We have used classes on the prior assignments - they are a way to define a new variable type. Check out our C/C++ guide for some resources on classes in C++.

Static Methods

Note that most of the methods of the Thread class are declared as static; this means that the methods are associated with the Thread class rather than a specific Thread object. For a normal method, such as schedule, you invoke it using an instance of the class, like this:

Thread *thread = new Thread(myFunc);
...
thread->schedule();

A static method is declared with the keyword static. For example, here is the declaration of current in thread.hh:

static Thread *current();

You invoke it using the class, like this:

Thread *t = Thread::current();

When a normal method is executing, a pointer to the current object is available as the variable this, and you can access instance variables in that object directly. When a static method executes, there is no current object and no this variable available to the code of the method. A static method can't reference instance variables of the "current object" because there is no "current object".

Static methods are useful in situations where there isn't an object available to use for invoking the method, or where the functionality provided by the method doesn't relate to a specific instance of the class. The static methods in the Thread class are declared as static because they can be invoked in places where there is no Thread object available; most of the static methods operate implicitly on the thread that is currently running.

Static Variables

Classes can also contain static variables. A static variable is one that is declared with the keyword static. For example, in the Thread class we have defined the ready queue as a static variable with this declaration:

static std::queue<Thread*> ready_;

Normal variables defined in classes (called instance variables or member variables) are part of objects: there is a separate instance of the variable in each instance of the object. When a method refers to an instance variable, it accesses the variable associated with the current object. A static variable has only one instance, whose storage is allocated outside any object. When a method refers to a static variable, it will access the same variable regardless of the current object. Static variables are useful for holding information that is shared across all of the objects of the class; for example, the ready queue is shared by all threads. Static methods often access static variables (for example, the redispatch method will need to access ready_.)

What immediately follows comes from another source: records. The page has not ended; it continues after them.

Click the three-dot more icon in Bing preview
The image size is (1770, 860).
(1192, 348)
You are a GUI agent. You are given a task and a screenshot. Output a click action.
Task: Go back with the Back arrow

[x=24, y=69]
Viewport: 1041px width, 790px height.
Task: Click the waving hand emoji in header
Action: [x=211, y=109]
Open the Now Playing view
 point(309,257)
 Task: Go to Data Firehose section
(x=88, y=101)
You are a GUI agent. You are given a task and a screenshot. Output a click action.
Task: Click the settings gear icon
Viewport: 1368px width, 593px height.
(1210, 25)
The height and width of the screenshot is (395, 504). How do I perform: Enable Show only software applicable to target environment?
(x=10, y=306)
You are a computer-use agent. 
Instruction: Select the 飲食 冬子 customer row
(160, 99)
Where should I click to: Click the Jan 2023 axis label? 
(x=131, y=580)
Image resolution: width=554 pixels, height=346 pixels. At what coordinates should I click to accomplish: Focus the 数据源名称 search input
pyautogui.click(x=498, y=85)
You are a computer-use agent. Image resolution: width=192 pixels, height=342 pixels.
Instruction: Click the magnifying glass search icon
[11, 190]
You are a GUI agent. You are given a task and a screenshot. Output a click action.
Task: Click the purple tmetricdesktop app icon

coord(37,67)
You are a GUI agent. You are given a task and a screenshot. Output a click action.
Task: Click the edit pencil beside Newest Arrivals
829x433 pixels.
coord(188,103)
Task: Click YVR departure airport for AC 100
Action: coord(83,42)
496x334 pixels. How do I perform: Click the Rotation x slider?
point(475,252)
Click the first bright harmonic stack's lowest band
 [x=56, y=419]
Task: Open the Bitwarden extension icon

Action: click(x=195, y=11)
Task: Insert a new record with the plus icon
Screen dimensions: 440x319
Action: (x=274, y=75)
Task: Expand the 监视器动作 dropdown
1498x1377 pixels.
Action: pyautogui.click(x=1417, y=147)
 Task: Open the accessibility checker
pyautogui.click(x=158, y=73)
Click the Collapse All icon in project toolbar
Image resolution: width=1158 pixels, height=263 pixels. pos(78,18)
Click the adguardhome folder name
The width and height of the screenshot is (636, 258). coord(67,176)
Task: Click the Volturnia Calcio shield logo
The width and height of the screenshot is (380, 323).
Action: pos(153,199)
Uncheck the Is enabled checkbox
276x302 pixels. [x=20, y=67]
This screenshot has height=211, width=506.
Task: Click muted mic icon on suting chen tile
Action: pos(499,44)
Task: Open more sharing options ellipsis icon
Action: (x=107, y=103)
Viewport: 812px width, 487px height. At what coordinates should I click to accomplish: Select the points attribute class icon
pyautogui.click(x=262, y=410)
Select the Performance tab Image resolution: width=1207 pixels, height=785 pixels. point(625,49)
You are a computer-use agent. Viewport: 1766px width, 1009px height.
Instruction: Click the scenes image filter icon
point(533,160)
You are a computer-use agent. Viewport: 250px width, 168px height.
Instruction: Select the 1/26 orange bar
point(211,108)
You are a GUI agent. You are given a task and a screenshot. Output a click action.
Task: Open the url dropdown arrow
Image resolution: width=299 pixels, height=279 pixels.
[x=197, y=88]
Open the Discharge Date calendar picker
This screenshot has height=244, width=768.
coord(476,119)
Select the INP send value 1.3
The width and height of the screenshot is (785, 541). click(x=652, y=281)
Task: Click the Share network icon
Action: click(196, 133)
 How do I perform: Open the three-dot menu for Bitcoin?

A quirk of static variables is that they must be defined as well as declared. The code above declares the variable ready_ but does not actually define it (i.e. allocate storage for it). The definition of ready_ is in the file thread.cc:

std::queue<Thread*> Thread::ready_;

Notice that the variable is named with the prefix Thread::, similar to a static method.

new and delete

In C++, the new operator allocates memory on the heap, and delete frees that memory on the heap. So if we want to make a pointer to a heap-allocated int, we could do:

int *ptr = new int;
...
delete ptr;

delete deletes the memory that the pointer points to, so the pointer can be used to point to something else.

Extra: Initialization Lists

While not required on this assignment, you may sometimes see initialization lists in C++ used to initialize instance variables. Most of the time, we can initialize instance variables in the constructor or the header file. However, sometimes we must initialize them via an initialization list; this is a list of initializations that happen when a new object is constructed but before the constructor body is called. It looks like this:

class MyClass {
...
private:
    int x;
}

...
// constructor
MyClass(int num) : x(num) {
    ...
} 

Notice the colon after the constructor, followed by a list of one or more initializations. We can initialize instance variables here - for example, x is initialized to have the value of num. While in this case we also could have initialized x in the constructor body by doing x = num, there are some benefits to using initialization lists - for instance, it turns out that in C++, if you initialize an instance variable in the constructor, that may actually be the second time C++ initializes that instance variable; as it may initialize it prior to an "empty" value, and then again when you set it in the constructor. However, if you use an initialization list, it avoids this double-initialization, which can improve efficiency. If you're interested in learning more about initialization list uses you can check out this guide here.